A Mercury News search of state Department of Health Services files found that:
• A 77-year-old man was admitted to Kaiser-Santa Clara on Oct. 28, 2004, having difficulty breathing. On Nov. 1, according to the state report, his physician wrote an order to give the patient nothing by mouth because he was having difficulty eating. According to Kaiser spokesman Kevin McCormack, a nurse saw the order and put the man’s dinner in a refrigerator. But an aide, “not realizing that she wasn’t supposed to,” retrieved it and fed him at 6 p.m. By 6:30 he was having trouble breathing, and she summoned the nurse, who found him “unresponsive,” according to the state report.

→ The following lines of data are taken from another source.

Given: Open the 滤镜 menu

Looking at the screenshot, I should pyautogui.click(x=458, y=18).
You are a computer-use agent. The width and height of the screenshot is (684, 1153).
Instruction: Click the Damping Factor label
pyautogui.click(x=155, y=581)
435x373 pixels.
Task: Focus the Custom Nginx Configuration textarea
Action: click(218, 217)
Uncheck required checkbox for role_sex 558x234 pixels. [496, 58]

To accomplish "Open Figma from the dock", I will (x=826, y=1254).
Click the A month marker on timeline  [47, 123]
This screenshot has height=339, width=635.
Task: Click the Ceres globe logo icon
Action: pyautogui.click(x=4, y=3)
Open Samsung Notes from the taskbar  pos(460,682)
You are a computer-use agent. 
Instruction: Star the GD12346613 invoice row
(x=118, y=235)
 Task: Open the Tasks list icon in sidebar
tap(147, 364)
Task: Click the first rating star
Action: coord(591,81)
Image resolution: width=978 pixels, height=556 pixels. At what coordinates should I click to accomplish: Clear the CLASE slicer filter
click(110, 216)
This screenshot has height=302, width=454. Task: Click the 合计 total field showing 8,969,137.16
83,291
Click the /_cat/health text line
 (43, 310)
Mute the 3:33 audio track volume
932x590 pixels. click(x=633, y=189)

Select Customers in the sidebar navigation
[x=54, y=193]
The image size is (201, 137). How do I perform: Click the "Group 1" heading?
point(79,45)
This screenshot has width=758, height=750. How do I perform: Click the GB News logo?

He died at 7:30 p.m. of what McCormack called “aspiration pneumonia.”
• Last Christmas Eve, a 64-year-old San Jose man was admitted to Kaiser-Santa Clara complaining of “vision changes” and having trouble speaking.
He was diagnosed as having suffered a stroke and put on a drug called a tissue plasminogen activator, or TPA. Approved for use in 1987, the drug is commonly given to stroke or heart attack victims to dissolve clots.
The total dosage ordered for the man was 67 milligrams, and his nurse set the IV to shut off at that point. But according to state records, another nurse, finding that there was still medication in the 100-milligram container, administered that, too. The man died in the intensive care unit on Dec. 26.
No report was made to the state until Jan. 20, and Kaiser was cited by the state for the delay.
Kaiser said it has added additional safeguards to prevent similar errors from occurring again.
The Mercury News reported last week that a 12-year-old girl was mistakenly given a double dose of a drug at Kaiser-Santa Clara in July, and that the overdose may have caused her death.
And 21-year-old Christopher Wibeto was given another patient’s chemotherapy drug at Kaiser’s Santa Teresa hospital in August. He died three days later.
In Wibeto’s case, Kaiser confirmed that it had reached a financial settlement with the family. McCormack declined to say whether there had been settlements in the other cases.
In 1999, the Institute of Medicine released a ground-breaking report that estimated that medical errors in hospitals kill between 44,000 and 98,000 Americans each year. It cited two large studies which found that “adverse events” occurred in about 3 percent of hospitalizations, although most of the incidents were not fatal.
Still, more people die each year from medical errors than from motor vehicle accidents, breast cancer or AIDS, the scientists determined.